Dans ce sens, Sacha Hanlet a-t-il été utile pour vous connecter à ce nouveau monde ?
Absolument. Au départ, pour cette chanson, j’avais une musique qui sonnait comme dans les années 1990, un peu vieux jeu (il rit). Et je n’ai pas la compétence qu’ont les jeunes producteurs d’aujourd’hui. J’ai eu alors besoin d’un coup de main extérieur. Tout ce que fait Sacha m’a toujours semblé intéressant. C’était donc la voie idéale et l’appui nécessaire pour essayer quelque chose de nouveau.
Appréhendiez-vous ce coup de main extérieur, d’autant plus que vous avez toujours tout fait vous-même ?
C’est comme cela que ça fonctionne maintenant. Tout a changé : la manière de faire, de produire et d’écouter de la musique. J’essaye simplement de m’adapter… Alors oui, il faut accepter de laisser un peu de liberté en confiant son bébé à quelqu’un d’autre pendant quelques semaines. Mais c’est pour son bien, pour qu’il grandisse. C’est comme dans une garderie : on y dépose son enfant et il apprend des choses qu’il n’apprendrait pas à la maison!
Je ne suis pas un très grand fan de Serge Tonnar!
Justement, vos grands enfants, également musiciens et producteurs, ils en pensent quoi ?
Ils trouvent ça bien. Mais ils sont surtout étonnés : ils me voyaient jusque-là comme un puriste pur et dur. Ce qui est faux.
Et vous, ça vous fait quoi de vous entendre dans ce nouveau registre ?
Je ne m’écoute pas souvent. Quand j’enregistre, je ne réfléchis pas à comment ça sonne : je suis plutôt concentré sur mon travail, afin de donner le meilleur de moi-même. Et quand c’est en boîte, je ne reviens plus dessus. Disons que je ne suis pas un très grand fan de Serge Tonnar! (il rit).
Votre nouvelle chanson s’accompagne d’un clip d’animation. Est-ce un moyen d’être à la page ?
Je ne pense pas. Si on essaye de faire quelque chose de moderne, ça rate à tous les coups!
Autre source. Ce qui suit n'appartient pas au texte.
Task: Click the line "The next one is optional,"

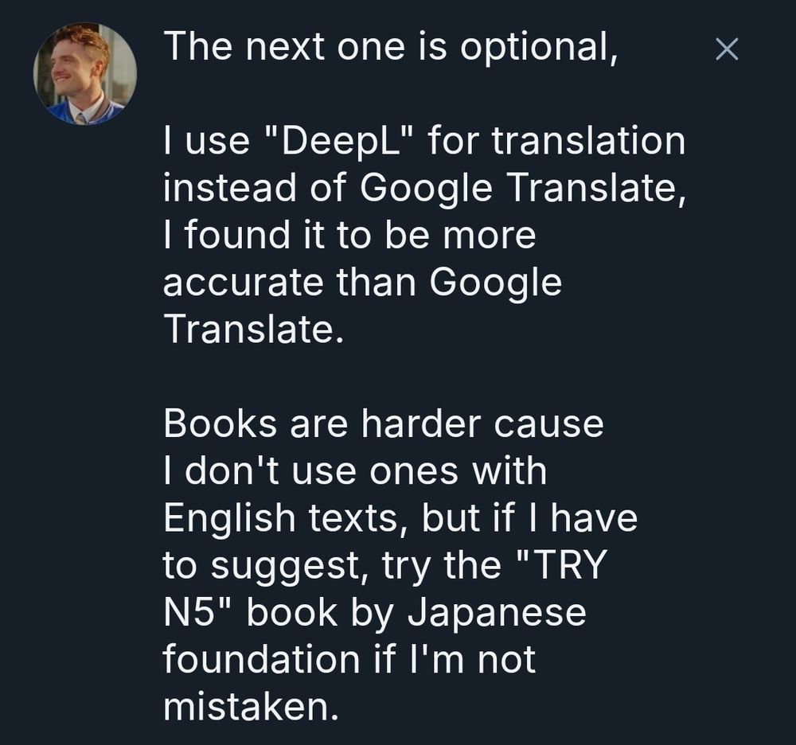Action: (x=390, y=48)

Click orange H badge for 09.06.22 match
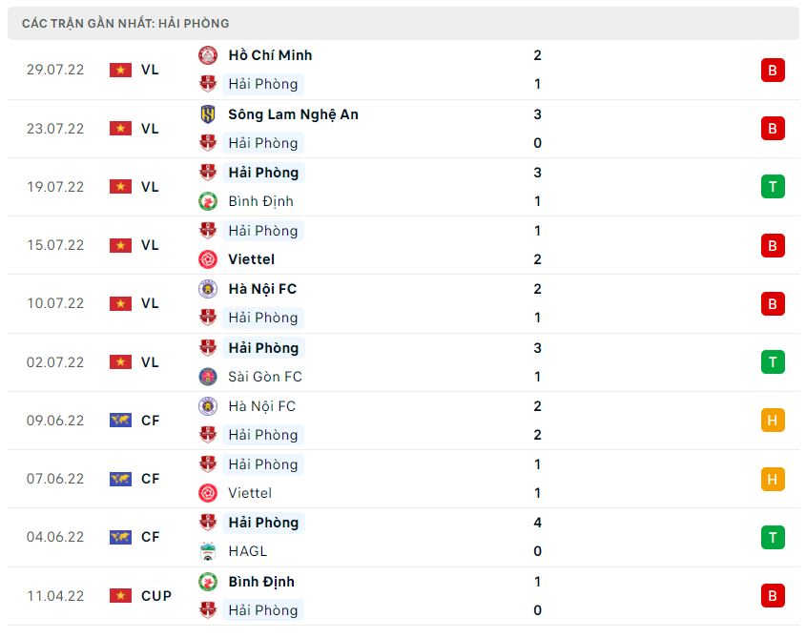pyautogui.click(x=773, y=421)
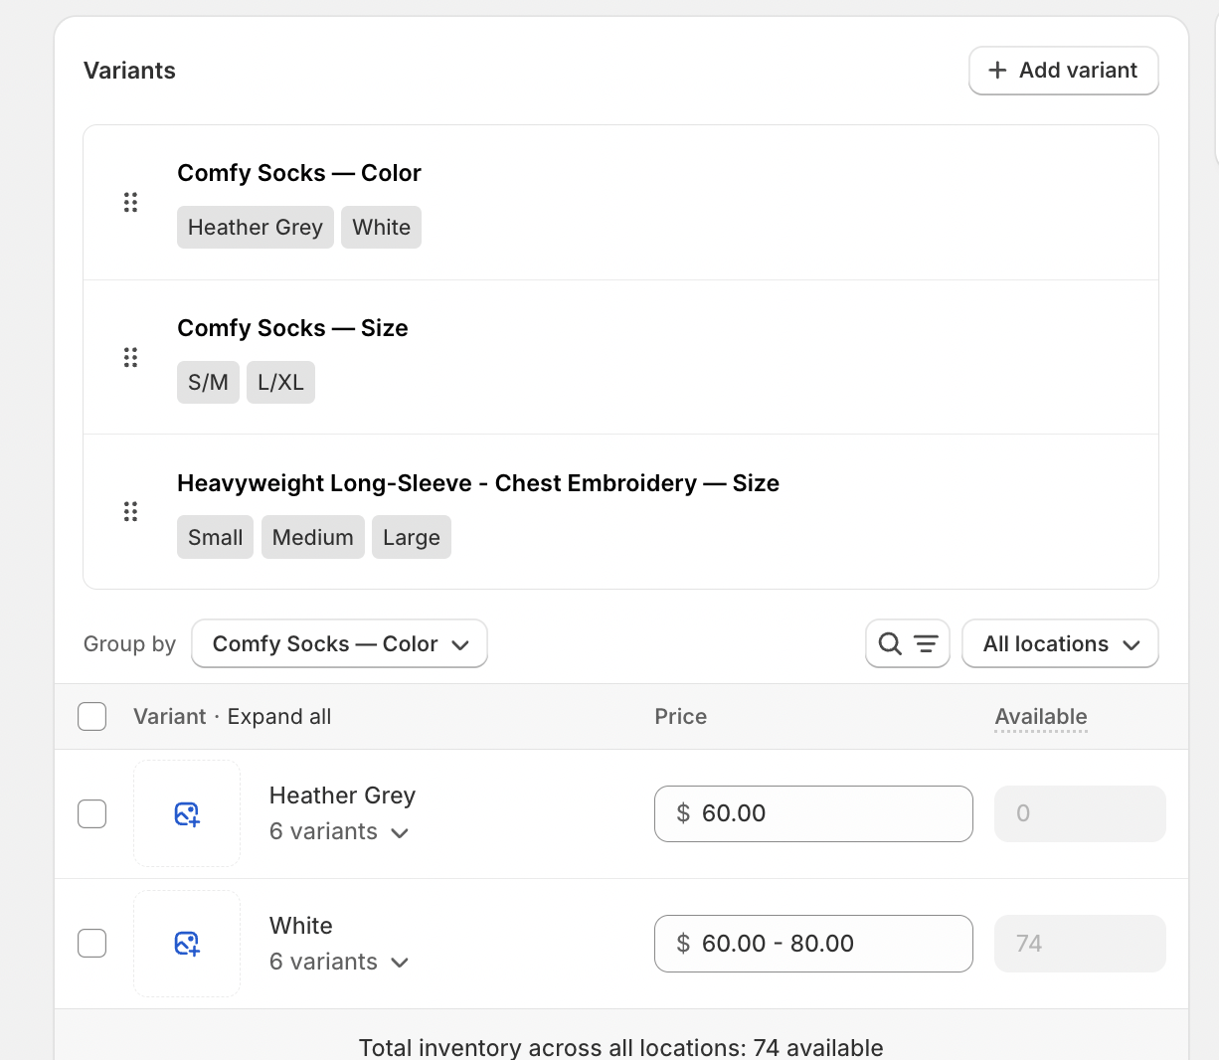Click Expand all variants link
The image size is (1219, 1060).
click(x=279, y=717)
Ce sont surtout Sacha et Elena qui ont apporté quelque chose de nouveau. Je n’aurais jamais pu le faire tout seul. C’est le travail avec les autres qui a enrichi mon univers.
De l’animation, de l’électronique et du français… Ça fait beaucoup de changements pour un seul homme, non ?
Oui. Cette chanson, c’est un peu un mystère!
La seule chose qui ne change pas, finalement, c’est votre engagement. Nous sommes les hommes évoque l’ego, la soif de domination de l’humain, qui se considère, toujours aujourd’hui, au-dessus de la pyramide animale…
C’est cela! Sans le vouloir, c’est un thème qui revient régulièrement chez moi. J’avais un groupe, pas trop connu, à la fin des années 1990 : Battaklang. On avait fait un EP qui s’appelait Kallef Mat Enger Kroun, soit un veau avec une couronne. C’était déjà la même idée, avec cette image de l’homme qui se prend pour le roi de la création. Mais ça reste un animal, ce qu’il nie bien évidemment. En somme, un petit bonhomme, comme dans la chanson.
Cette sortie de votre zone de confort, comme vous dites, va-t-elle en induire d’autres dans le futur ?
À mon avis, sûrement. Le résultat m’enchante et me donne envie de creuser encore plus loin. Ces derniers temps, j’écris d’ailleurs en français… Je ne sais pas encore vraiment où je vais aller, je n’ai pas de stratégie en tête, mais j’ai de l’inspiration. C’est le plus important. Alors autant en profiter!